*GIVEN TASK:* Edit the lines from the line with "You are a computer-use agent." to the line with "Action: (317, 102)" so that "Recipients input field" becomes "Recipients text box", leaving everything else unchanged. Leave the pictures out of your answer.

*INPUT DATA:*
--- BEGIN ---

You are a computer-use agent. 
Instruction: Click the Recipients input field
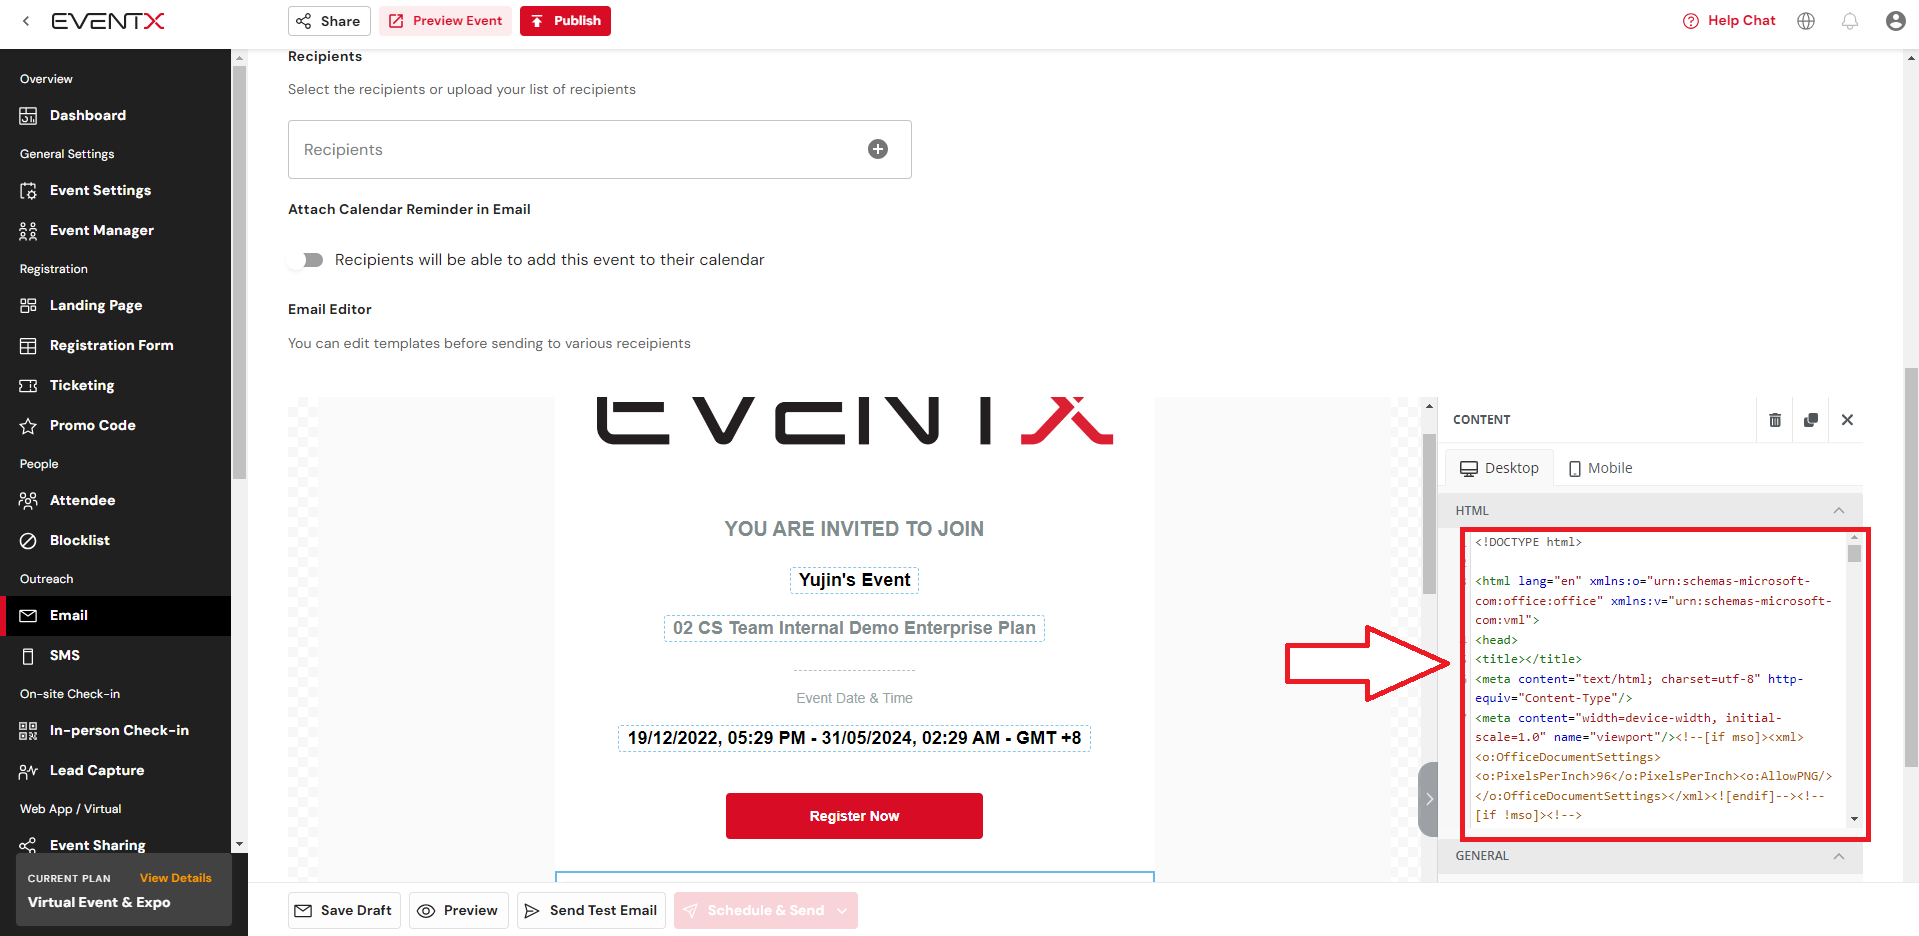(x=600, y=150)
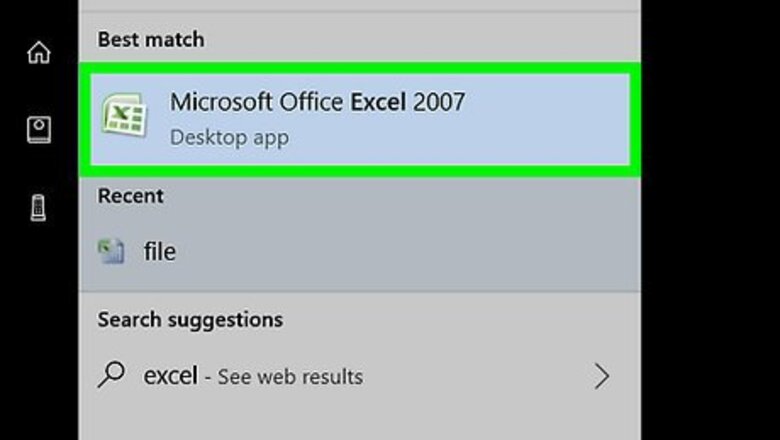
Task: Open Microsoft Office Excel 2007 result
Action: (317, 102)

--- END ---
--- BEGIN ---

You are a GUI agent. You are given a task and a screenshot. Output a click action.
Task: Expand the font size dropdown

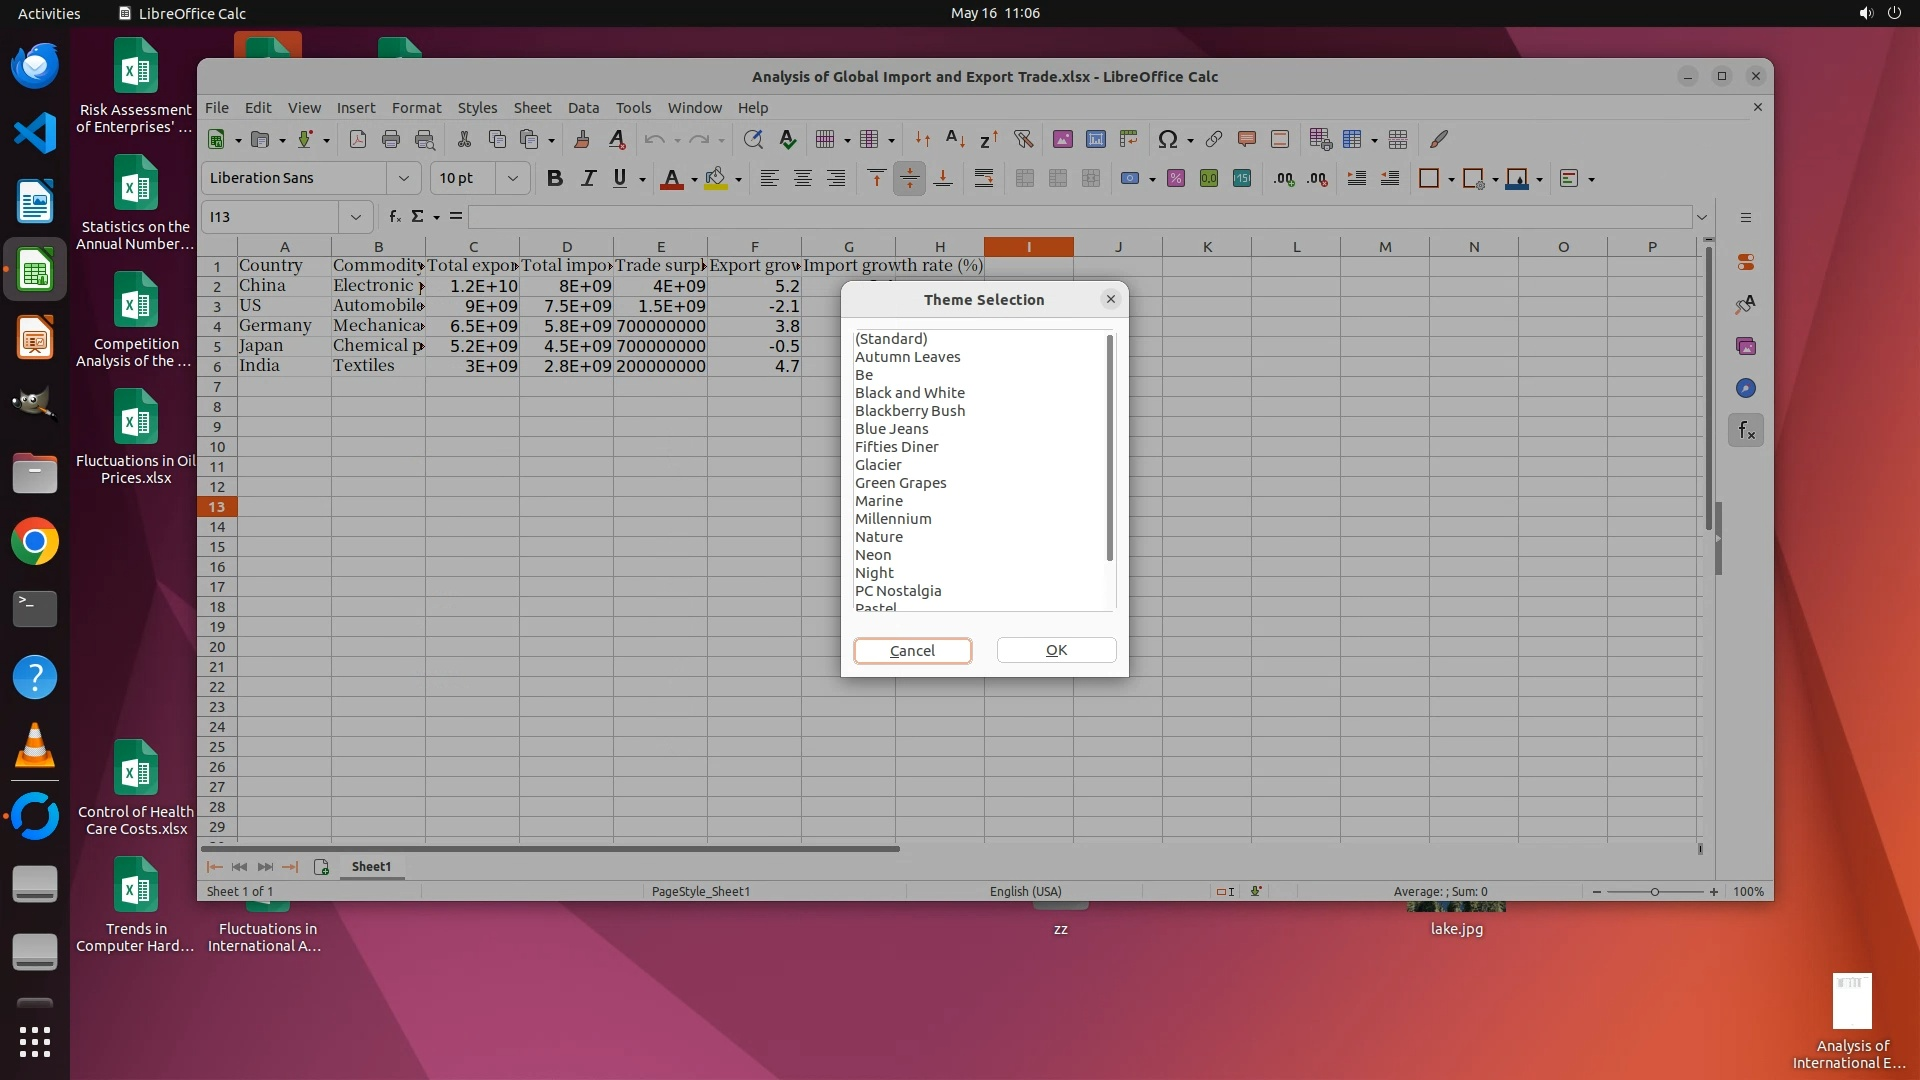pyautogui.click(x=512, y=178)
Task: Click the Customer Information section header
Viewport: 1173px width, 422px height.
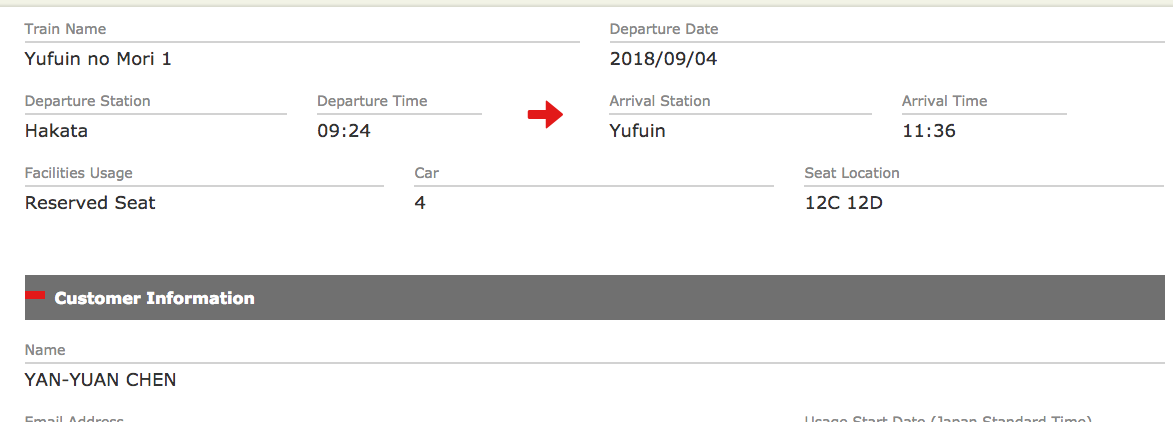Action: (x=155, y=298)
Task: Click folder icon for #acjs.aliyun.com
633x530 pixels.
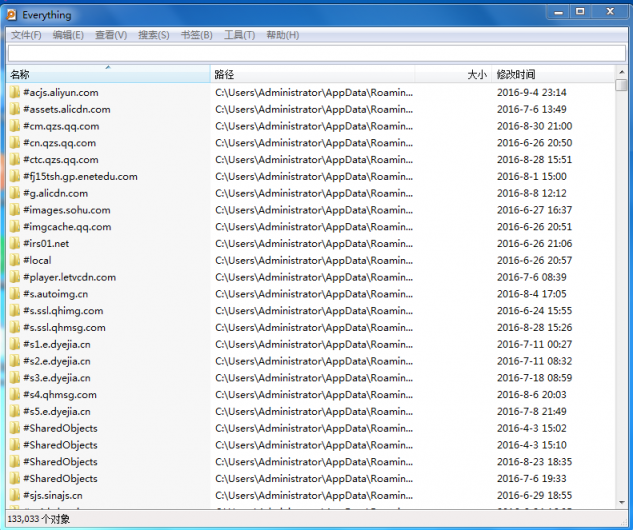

--- END ---

*PROBLEM SOLUTION:*
You are a computer-use agent. 
Instruction: Click the Recipients text box
(x=600, y=150)
Task: Open Microsoft Office Excel 2007 result
Action: (317, 102)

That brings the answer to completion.